Abstract

Survivability of traffic grooming problem for optical mesh networks is employed in WDM mesh networks. A typical connection request may require bandwidth capacity which is lesser than the wavelength channel capacity of an optical fiber network, and it may also require protection from link failures of the network, typically fiber cut. As higher layer electronic ports, such as transceivers and optical splitters are dominant cost factors of an optical network, it is essential to reduce their number of use when grooming the multicast traffic into high bandwidth light-trees. This paper, provides an near optimal cost design of WDM networks with survivable multicast traffic grooming under static traffic demands. In this paper, we have proposed a heuristic approach called Multicast Traffic Grooming with Survivability (MTGS) at light-tree level for grooming a connection request with segment protection. In this segment protection scheme, backup paths use the network resources (such as transceivers, optical splitters and wavelengths), as long as their working paths are failed simultaneously. In our proposed approach, working paths and backup paths are groomed separately and protecting each specific link when two links failed simultaneously. The main objective of this approach is to minimize the cost of the network which is associated with network resources.

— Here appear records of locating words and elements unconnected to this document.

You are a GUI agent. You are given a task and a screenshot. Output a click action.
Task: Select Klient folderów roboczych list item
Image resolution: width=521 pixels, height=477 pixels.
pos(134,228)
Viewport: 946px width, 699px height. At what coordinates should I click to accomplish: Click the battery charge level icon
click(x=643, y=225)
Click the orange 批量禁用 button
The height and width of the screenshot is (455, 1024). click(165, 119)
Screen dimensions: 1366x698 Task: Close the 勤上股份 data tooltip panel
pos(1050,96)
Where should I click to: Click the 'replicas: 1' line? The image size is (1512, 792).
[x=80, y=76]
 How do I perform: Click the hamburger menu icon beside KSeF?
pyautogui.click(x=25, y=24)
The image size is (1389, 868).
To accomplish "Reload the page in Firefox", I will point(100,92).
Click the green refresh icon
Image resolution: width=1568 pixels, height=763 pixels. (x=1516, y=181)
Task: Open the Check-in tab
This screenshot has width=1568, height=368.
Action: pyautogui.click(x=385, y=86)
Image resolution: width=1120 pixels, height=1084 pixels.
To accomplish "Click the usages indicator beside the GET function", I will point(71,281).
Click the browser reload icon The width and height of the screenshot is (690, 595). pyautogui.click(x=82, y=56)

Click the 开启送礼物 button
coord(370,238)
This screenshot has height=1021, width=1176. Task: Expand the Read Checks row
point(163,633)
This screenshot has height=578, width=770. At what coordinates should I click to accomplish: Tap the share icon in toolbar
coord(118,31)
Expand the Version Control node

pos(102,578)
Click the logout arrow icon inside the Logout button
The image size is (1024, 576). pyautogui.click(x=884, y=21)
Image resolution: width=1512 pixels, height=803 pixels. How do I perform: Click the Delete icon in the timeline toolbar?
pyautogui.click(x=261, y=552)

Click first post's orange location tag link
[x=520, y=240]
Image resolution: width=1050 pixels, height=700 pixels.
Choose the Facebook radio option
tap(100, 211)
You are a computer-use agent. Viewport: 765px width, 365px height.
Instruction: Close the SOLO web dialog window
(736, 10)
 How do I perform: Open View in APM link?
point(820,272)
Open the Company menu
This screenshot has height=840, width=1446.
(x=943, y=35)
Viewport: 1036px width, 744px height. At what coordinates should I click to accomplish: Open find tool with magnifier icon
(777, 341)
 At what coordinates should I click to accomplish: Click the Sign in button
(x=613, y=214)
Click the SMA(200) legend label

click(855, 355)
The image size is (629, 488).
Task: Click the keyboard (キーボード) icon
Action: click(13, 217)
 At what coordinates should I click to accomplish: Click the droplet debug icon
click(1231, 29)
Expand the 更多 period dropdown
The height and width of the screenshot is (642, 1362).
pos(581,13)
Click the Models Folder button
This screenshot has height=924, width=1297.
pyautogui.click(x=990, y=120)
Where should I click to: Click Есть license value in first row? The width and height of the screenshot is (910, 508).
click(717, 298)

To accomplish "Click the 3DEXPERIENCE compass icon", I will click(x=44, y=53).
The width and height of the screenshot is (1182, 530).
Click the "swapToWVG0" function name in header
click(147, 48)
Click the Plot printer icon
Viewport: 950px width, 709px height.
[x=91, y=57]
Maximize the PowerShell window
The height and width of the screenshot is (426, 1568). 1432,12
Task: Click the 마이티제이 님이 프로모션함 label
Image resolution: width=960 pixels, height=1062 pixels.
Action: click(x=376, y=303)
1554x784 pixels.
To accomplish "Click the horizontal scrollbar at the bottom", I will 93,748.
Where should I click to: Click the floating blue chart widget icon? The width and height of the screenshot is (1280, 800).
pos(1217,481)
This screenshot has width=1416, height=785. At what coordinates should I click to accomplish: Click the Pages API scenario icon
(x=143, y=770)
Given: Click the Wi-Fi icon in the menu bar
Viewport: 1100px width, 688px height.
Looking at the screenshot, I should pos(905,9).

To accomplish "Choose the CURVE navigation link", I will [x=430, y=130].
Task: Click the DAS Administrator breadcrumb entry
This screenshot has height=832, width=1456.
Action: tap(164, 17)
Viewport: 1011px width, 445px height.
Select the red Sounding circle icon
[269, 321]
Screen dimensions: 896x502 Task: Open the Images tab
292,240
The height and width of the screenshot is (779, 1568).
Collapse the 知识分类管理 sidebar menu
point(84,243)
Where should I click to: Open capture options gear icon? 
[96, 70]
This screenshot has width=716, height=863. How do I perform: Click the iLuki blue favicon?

We have compared our work with existing approach called logical-first sequential routing with single-hop grooming (LFSEQSH) and logical-first sequential routing with multi-hop grooming (LFSEQMH) algorithms. In the existing multicast traffic algorithms, we add survivability with traffic grooming in static traffic environment. The results, thus obtained by comparison depict that our proposed approach yields better performance in term of network cost than existing algorithms.